→ **To be done**: In all the items below, change every "Screen dimensions" to "Screen resolution" and leave the rest of the lines as they are.

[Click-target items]

··········

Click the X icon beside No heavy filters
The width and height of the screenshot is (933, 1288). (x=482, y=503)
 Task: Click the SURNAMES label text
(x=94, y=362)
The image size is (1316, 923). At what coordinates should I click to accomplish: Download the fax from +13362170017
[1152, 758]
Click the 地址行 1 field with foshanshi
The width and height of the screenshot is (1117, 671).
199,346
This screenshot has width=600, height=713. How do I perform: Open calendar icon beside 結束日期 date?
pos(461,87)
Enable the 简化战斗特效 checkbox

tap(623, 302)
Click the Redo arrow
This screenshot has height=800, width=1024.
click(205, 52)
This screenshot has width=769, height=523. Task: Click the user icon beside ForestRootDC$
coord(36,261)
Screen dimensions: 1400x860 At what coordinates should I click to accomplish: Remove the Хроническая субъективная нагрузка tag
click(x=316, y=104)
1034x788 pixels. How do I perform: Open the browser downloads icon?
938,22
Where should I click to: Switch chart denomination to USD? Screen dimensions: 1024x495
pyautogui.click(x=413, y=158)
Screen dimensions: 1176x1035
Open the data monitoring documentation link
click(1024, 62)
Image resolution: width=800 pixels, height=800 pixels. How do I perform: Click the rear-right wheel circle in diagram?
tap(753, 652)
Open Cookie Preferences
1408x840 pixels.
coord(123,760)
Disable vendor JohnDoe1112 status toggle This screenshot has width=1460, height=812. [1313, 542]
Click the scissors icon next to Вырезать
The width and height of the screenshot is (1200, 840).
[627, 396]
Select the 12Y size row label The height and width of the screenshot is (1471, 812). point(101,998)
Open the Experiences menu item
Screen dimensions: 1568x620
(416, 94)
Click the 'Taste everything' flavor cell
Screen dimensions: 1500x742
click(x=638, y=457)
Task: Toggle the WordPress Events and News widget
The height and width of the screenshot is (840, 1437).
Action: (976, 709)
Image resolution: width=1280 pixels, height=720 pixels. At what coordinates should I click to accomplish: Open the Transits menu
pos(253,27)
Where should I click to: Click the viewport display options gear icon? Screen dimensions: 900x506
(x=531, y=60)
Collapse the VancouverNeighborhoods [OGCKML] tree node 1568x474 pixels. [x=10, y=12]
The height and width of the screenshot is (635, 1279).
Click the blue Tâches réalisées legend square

··········

→ **Solution to this problem**:
Click the X icon beside No heavy filters
The width and height of the screenshot is (933, 1288). (x=482, y=503)
 Task: Click the SURNAMES label text
(x=94, y=362)
The image size is (1316, 923). At what coordinates should I click to accomplish: Download the fax from +13362170017
[1152, 758]
Click the 地址行 1 field with foshanshi
The width and height of the screenshot is (1117, 671).
199,346
This screenshot has width=600, height=713. How do I perform: Open calendar icon beside 結束日期 date?
pos(461,87)
Enable the 简化战斗特效 checkbox

tap(623, 302)
Click the Redo arrow
This screenshot has height=800, width=1024.
click(205, 52)
This screenshot has width=769, height=523. Task: Click the user icon beside ForestRootDC$
coord(36,261)
Screen resolution: 1400x860 At what coordinates should I click to accomplish: Remove the Хроническая субъективная нагрузка tag
click(x=316, y=104)
1034x788 pixels. How do I perform: Open the browser downloads icon?
938,22
Where should I click to: Switch chart denomination to USD? Screen resolution: 1024x495
pyautogui.click(x=413, y=158)
Screen resolution: 1176x1035
Open the data monitoring documentation link
click(1024, 62)
Image resolution: width=800 pixels, height=800 pixels. How do I perform: Click the rear-right wheel circle in diagram?
tap(753, 652)
Open Cookie Preferences
1408x840 pixels.
coord(123,760)
Disable vendor JohnDoe1112 status toggle This screenshot has width=1460, height=812. [1313, 542]
Click the scissors icon next to Вырезать
The width and height of the screenshot is (1200, 840).
[627, 396]
Select the 12Y size row label The height and width of the screenshot is (1471, 812). point(101,998)
Open the Experiences menu item
Screen resolution: 1568x620
(416, 94)
Click the 'Taste everything' flavor cell
Screen resolution: 1500x742
click(x=638, y=457)
Task: Toggle the WordPress Events and News widget
The height and width of the screenshot is (840, 1437).
Action: (976, 709)
Image resolution: width=1280 pixels, height=720 pixels. At what coordinates should I click to accomplish: Open the Transits menu
pos(253,27)
Where should I click to: Click the viewport display options gear icon? Screen resolution: 900x506
(x=531, y=60)
Collapse the VancouverNeighborhoods [OGCKML] tree node 1568x474 pixels. [x=10, y=12]
The height and width of the screenshot is (635, 1279).
Click the blue Tâches réalisées legend square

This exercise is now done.